Task to complete: Find every line in the records below that holds the word "size", and copy it out.

Data shown:
>>>

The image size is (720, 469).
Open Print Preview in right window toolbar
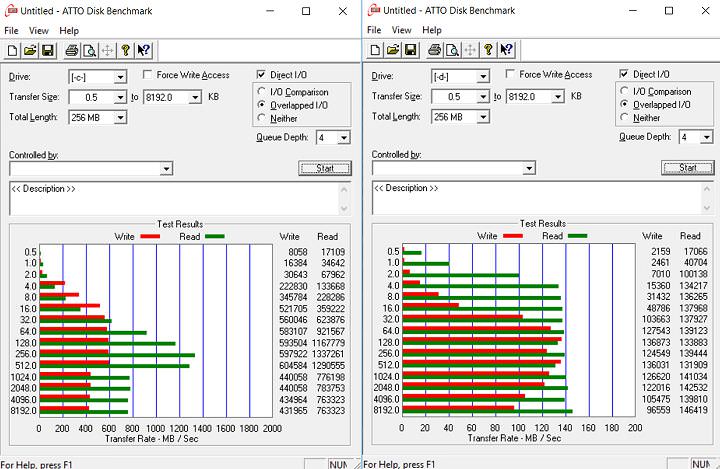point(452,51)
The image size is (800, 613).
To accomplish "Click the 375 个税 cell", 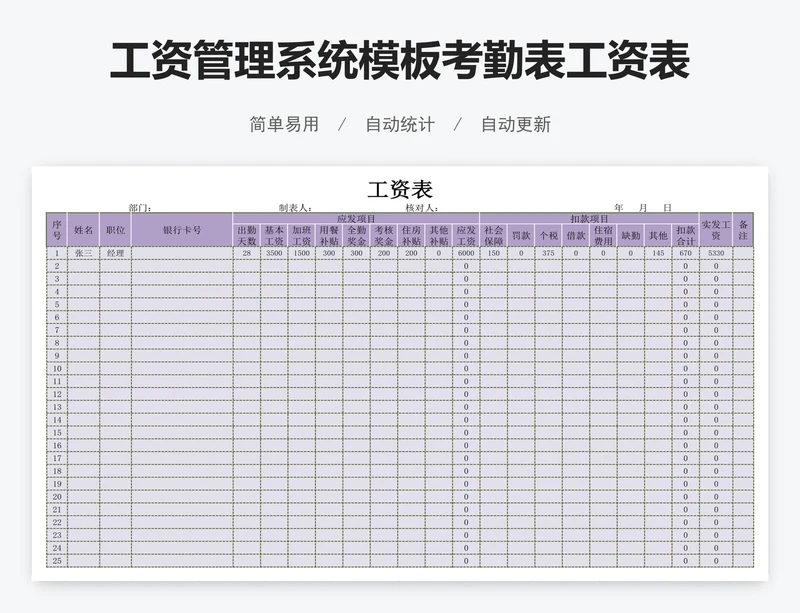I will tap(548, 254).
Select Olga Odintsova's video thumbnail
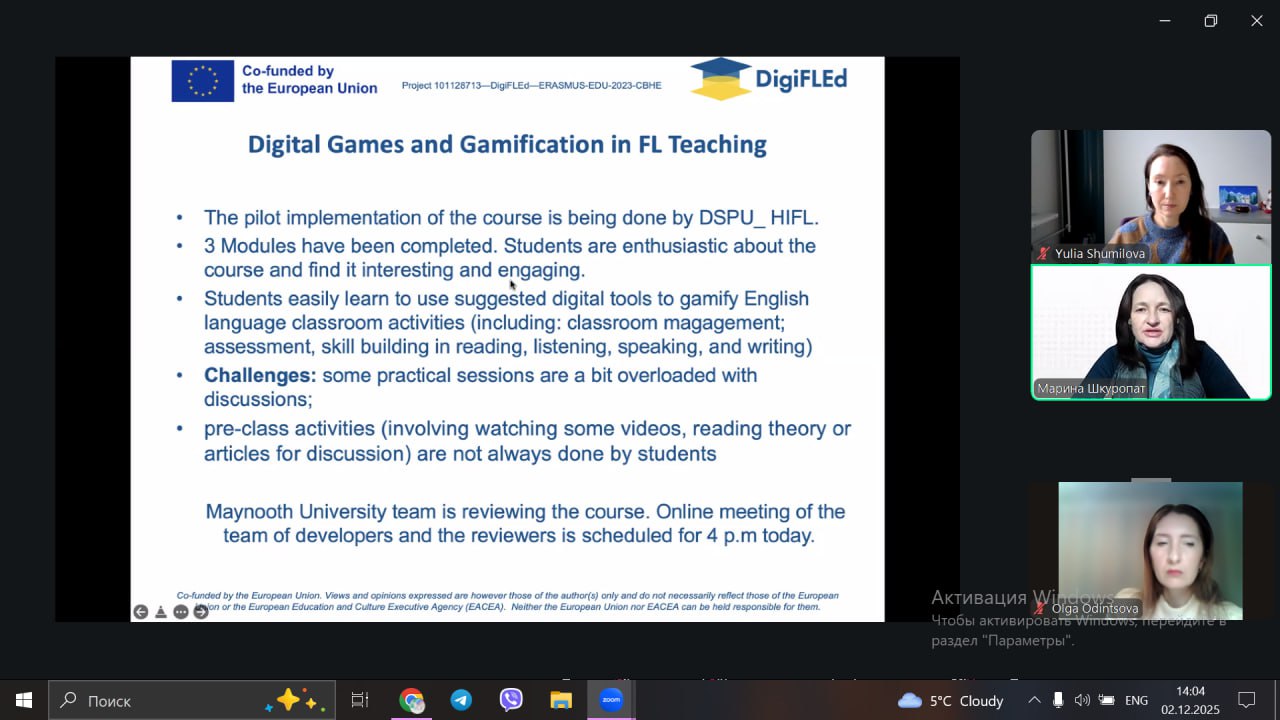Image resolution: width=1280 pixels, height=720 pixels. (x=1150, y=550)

<<<

Written answer:
The image size is (720, 469).
The image size is (800, 613).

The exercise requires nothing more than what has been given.